== Records for this exercise ==
********

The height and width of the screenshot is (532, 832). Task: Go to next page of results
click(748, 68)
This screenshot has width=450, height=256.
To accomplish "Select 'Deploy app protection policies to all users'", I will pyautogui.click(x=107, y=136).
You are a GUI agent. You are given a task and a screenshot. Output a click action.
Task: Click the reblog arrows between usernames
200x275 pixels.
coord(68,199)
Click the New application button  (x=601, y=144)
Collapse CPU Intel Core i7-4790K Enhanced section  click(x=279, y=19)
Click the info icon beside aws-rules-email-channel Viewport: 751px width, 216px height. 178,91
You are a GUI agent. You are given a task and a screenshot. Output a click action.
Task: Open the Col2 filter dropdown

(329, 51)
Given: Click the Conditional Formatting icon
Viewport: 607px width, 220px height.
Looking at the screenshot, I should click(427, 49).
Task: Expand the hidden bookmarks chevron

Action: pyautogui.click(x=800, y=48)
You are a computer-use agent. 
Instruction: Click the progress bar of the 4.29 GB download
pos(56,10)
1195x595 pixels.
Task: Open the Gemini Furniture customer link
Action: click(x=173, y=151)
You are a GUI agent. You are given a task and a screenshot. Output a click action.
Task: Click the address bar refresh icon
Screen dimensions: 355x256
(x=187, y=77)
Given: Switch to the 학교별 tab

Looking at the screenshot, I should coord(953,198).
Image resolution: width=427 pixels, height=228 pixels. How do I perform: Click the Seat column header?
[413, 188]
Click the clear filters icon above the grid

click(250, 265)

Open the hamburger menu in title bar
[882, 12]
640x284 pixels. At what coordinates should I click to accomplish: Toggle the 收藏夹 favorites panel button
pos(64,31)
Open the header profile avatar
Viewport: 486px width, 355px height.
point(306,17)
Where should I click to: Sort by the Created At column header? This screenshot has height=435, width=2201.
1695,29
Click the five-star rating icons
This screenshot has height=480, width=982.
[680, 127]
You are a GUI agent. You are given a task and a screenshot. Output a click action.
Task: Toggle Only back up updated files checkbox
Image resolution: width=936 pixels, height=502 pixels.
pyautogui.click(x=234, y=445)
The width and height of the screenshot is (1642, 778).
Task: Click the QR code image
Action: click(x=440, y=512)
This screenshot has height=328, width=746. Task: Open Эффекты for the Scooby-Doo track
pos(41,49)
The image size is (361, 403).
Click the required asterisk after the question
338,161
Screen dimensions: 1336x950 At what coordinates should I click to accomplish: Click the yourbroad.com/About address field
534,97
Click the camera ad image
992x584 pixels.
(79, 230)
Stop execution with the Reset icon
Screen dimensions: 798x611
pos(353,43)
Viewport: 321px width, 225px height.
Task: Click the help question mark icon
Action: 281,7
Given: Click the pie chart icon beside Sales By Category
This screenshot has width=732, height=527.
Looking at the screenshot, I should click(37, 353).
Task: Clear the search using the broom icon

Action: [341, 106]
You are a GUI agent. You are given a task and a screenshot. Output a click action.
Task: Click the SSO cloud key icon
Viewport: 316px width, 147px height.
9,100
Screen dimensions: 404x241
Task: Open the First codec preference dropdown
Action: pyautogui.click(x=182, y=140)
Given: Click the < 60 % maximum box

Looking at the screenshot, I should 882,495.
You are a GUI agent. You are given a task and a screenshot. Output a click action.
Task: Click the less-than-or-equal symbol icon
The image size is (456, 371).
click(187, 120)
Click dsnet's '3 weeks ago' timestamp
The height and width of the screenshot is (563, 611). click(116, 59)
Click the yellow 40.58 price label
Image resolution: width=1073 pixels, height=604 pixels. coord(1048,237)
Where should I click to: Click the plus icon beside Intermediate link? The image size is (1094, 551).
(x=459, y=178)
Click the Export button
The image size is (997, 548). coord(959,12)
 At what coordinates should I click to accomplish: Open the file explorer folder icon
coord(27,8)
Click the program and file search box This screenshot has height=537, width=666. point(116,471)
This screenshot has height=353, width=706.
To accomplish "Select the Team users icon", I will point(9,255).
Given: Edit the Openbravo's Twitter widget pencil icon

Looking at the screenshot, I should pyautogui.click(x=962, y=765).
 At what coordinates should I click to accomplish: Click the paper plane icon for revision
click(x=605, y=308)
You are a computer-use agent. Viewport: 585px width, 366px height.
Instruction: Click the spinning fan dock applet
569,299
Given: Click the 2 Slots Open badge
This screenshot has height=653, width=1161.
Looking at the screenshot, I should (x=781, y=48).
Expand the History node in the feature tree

********

== Required work ==
Copy all of the data above line for line, with no changes.

== Final result ==
The height and width of the screenshot is (532, 832). Task: Go to next page of results
click(748, 68)
This screenshot has width=450, height=256.
To accomplish "Select 'Deploy app protection policies to all users'", I will pyautogui.click(x=107, y=136).
You are a GUI agent. You are given a task and a screenshot. Output a click action.
Task: Click the reblog arrows between usernames
200x275 pixels.
coord(68,199)
Click the New application button  (x=601, y=144)
Collapse CPU Intel Core i7-4790K Enhanced section  click(x=279, y=19)
Click the info icon beside aws-rules-email-channel Viewport: 751px width, 216px height. 178,91
You are a GUI agent. You are given a task and a screenshot. Output a click action.
Task: Open the Col2 filter dropdown

(329, 51)
Given: Click the Conditional Formatting icon
Viewport: 607px width, 220px height.
Looking at the screenshot, I should click(427, 49).
Task: Expand the hidden bookmarks chevron

Action: pyautogui.click(x=800, y=48)
You are a computer-use agent. 
Instruction: Click the progress bar of the 4.29 GB download
pos(56,10)
1195x595 pixels.
Task: Open the Gemini Furniture customer link
Action: click(x=173, y=151)
You are a GUI agent. You are given a task and a screenshot. Output a click action.
Task: Click the address bar refresh icon
Screen dimensions: 355x256
(x=187, y=77)
Given: Switch to the 학교별 tab

Looking at the screenshot, I should coord(953,198).
Image resolution: width=427 pixels, height=228 pixels. How do I perform: Click the Seat column header?
[413, 188]
Click the clear filters icon above the grid

click(250, 265)

Open the hamburger menu in title bar
[882, 12]
640x284 pixels. At what coordinates should I click to accomplish: Toggle the 收藏夹 favorites panel button
pos(64,31)
Open the header profile avatar
Viewport: 486px width, 355px height.
point(306,17)
Where should I click to: Sort by the Created At column header? This screenshot has height=435, width=2201.
1695,29
Click the five-star rating icons
This screenshot has height=480, width=982.
[680, 127]
You are a GUI agent. You are given a task and a screenshot. Output a click action.
Task: Toggle Only back up updated files checkbox
Image resolution: width=936 pixels, height=502 pixels.
pyautogui.click(x=234, y=445)
The width and height of the screenshot is (1642, 778).
Task: Click the QR code image
Action: click(x=440, y=512)
This screenshot has height=328, width=746. Task: Open Эффекты for the Scooby-Doo track
pos(41,49)
The image size is (361, 403).
Click the required asterisk after the question
338,161
Screen dimensions: 1336x950 At what coordinates should I click to accomplish: Click the yourbroad.com/About address field
534,97
Click the camera ad image
992x584 pixels.
(79, 230)
Stop execution with the Reset icon
Screen dimensions: 798x611
pos(353,43)
Viewport: 321px width, 225px height.
Task: Click the help question mark icon
Action: 281,7
Given: Click the pie chart icon beside Sales By Category
This screenshot has width=732, height=527.
Looking at the screenshot, I should click(37, 353).
Task: Clear the search using the broom icon

Action: [341, 106]
You are a GUI agent. You are given a task and a screenshot. Output a click action.
Task: Click the SSO cloud key icon
Viewport: 316px width, 147px height.
9,100
Screen dimensions: 404x241
Task: Open the First codec preference dropdown
Action: pyautogui.click(x=182, y=140)
Given: Click the < 60 % maximum box

Looking at the screenshot, I should 882,495.
You are a GUI agent. You are given a task and a screenshot. Output a click action.
Task: Click the less-than-or-equal symbol icon
The image size is (456, 371).
click(187, 120)
Click dsnet's '3 weeks ago' timestamp
The height and width of the screenshot is (563, 611). click(116, 59)
Click the yellow 40.58 price label
Image resolution: width=1073 pixels, height=604 pixels. coord(1048,237)
Where should I click to: Click the plus icon beside Intermediate link? The image size is (1094, 551).
(x=459, y=178)
Click the Export button
The image size is (997, 548). coord(959,12)
 At what coordinates should I click to accomplish: Open the file explorer folder icon
coord(27,8)
Click the program and file search box This screenshot has height=537, width=666. point(116,471)
This screenshot has height=353, width=706.
To accomplish "Select the Team users icon", I will point(9,255).
Given: Edit the Openbravo's Twitter widget pencil icon

Looking at the screenshot, I should pyautogui.click(x=962, y=765).
 At what coordinates should I click to accomplish: Click the paper plane icon for revision
click(x=605, y=308)
You are a computer-use agent. Viewport: 585px width, 366px height.
Instruction: Click the spinning fan dock applet
569,299
Given: Click the 2 Slots Open badge
This screenshot has height=653, width=1161.
Looking at the screenshot, I should (x=781, y=48).
Expand the History node in the feature tree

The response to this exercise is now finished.